Watchman
AWS CloudWatch is the primary monitoring system used by our Fanatical Support for AWS support teams. CloudWatch provides a wide variety of metrics that cover the entire suite of AWS services,from CPU utilization and disk I/O on EC2 instances to network throughput of your ELB load balancers.
While AWS CloudWatch is available to Fanatical Support for AWS accounts at all service levels, you can opt to have a Racker respond to unexpected deviations in metrics. Watchman is the system responsible for receiving CloudWatch alarms and creating tickets on your Rackspace account.
CloudWatch alarms
We can configure CloudWatch Alarms to fire when the value of a CloudWatch metric deviates from its expected value. For example, suppose CPU utilization on an EC2 instance exceeds 80% for a period of five minutes or greater. In that case, we can set the CloudWatch alarm to send an alert to a Rackspace-managed Simple Notification Service (SNS) topic, rackspace-support, which generates a ticket for further investigation by a Racker.

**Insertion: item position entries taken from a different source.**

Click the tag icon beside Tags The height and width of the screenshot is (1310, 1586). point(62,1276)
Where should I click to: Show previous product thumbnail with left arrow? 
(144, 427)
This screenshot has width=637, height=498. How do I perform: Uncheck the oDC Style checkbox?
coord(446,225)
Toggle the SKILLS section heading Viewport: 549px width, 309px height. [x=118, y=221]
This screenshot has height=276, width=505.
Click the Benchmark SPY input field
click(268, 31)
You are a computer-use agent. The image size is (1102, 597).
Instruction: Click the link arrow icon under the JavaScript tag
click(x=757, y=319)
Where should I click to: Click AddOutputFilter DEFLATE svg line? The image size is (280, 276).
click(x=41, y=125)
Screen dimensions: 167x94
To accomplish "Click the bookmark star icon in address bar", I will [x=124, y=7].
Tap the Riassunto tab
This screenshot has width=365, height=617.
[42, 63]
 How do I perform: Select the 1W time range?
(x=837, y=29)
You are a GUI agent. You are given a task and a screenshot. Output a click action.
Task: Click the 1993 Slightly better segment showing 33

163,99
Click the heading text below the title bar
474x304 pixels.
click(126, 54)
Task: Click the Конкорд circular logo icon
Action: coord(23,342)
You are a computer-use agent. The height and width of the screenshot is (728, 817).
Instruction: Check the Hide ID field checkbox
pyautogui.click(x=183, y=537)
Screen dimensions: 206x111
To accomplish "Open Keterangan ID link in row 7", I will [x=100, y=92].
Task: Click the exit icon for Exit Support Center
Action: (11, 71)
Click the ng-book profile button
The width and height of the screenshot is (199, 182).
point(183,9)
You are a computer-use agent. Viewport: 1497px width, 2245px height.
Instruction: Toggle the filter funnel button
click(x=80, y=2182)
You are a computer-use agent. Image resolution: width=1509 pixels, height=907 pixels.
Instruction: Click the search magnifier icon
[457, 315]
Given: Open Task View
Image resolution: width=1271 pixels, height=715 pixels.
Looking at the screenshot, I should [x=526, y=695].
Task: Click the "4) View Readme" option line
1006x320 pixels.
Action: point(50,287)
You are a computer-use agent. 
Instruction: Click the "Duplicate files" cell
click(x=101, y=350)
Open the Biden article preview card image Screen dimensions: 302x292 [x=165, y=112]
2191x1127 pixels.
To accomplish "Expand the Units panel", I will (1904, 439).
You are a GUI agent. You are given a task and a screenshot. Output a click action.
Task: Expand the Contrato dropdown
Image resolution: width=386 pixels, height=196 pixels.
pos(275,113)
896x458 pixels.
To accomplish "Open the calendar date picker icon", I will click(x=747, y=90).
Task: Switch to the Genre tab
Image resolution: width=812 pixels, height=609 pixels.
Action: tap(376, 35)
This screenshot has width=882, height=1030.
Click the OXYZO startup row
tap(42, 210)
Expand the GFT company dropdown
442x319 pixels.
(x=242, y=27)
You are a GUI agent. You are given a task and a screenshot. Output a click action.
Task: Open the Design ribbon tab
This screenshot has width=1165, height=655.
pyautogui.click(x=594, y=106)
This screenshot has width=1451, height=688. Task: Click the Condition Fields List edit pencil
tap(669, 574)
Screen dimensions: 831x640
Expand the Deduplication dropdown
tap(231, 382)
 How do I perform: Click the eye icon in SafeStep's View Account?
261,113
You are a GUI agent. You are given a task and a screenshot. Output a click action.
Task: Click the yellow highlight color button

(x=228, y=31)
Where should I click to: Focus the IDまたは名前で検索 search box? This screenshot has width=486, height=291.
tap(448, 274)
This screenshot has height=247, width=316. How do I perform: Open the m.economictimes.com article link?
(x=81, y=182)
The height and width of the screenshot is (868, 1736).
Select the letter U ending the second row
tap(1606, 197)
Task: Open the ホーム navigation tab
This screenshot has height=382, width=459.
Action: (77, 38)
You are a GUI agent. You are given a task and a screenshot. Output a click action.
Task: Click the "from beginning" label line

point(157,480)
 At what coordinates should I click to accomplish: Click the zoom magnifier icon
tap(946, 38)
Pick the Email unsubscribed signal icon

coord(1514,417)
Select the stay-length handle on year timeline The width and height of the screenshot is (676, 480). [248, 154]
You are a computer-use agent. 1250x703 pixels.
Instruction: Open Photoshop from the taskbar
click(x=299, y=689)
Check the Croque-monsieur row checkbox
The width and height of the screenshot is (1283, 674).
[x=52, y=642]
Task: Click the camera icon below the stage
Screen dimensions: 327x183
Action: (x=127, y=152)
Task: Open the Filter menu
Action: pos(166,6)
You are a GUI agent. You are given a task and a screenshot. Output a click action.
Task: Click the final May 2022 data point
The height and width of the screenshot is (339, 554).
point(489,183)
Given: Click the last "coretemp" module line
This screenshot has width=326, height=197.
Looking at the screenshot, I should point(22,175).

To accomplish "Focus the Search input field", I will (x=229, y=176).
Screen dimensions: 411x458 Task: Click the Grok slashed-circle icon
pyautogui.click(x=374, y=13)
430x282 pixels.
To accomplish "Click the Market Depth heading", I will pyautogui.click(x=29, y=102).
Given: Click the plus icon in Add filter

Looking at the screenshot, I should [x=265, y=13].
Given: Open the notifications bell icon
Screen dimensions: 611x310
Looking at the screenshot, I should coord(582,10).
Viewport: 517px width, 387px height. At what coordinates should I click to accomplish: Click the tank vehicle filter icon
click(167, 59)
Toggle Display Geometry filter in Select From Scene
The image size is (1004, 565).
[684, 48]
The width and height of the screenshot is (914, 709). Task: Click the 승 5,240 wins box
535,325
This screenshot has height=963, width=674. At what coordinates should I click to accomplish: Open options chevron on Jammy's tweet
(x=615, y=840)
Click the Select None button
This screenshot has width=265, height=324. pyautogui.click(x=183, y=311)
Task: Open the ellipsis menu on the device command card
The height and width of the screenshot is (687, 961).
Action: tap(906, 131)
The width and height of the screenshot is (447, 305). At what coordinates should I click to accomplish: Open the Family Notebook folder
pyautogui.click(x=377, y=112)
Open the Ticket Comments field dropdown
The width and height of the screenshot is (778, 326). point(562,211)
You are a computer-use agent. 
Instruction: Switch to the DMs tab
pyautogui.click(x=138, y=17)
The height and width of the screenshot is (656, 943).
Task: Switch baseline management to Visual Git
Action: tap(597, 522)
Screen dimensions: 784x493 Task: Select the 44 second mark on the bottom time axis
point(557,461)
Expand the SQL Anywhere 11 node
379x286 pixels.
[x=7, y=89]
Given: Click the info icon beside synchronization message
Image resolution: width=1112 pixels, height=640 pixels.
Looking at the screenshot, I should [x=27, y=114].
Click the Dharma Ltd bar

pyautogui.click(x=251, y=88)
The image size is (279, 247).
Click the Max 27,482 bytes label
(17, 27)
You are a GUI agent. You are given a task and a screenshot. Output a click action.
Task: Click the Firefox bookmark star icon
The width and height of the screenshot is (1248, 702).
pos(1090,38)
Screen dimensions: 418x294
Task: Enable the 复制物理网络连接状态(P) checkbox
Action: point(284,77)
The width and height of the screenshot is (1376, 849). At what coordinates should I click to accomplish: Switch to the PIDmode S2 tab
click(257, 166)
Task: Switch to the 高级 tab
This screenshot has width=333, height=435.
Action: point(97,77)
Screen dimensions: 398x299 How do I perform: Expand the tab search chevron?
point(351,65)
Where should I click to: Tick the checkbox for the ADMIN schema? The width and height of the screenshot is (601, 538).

We configure the rackspace-support SNS topic in each region when we first set up your AWS account for Fanatical Support for AWS. We create a subscription to the SNS topic for a centralized, region-specific Simple Queue Service (SQS) queue that resides in our shared management services account. Our shared management services system continually monitors these queues and generates a ticket when it receives a valid CloudWatch alarm.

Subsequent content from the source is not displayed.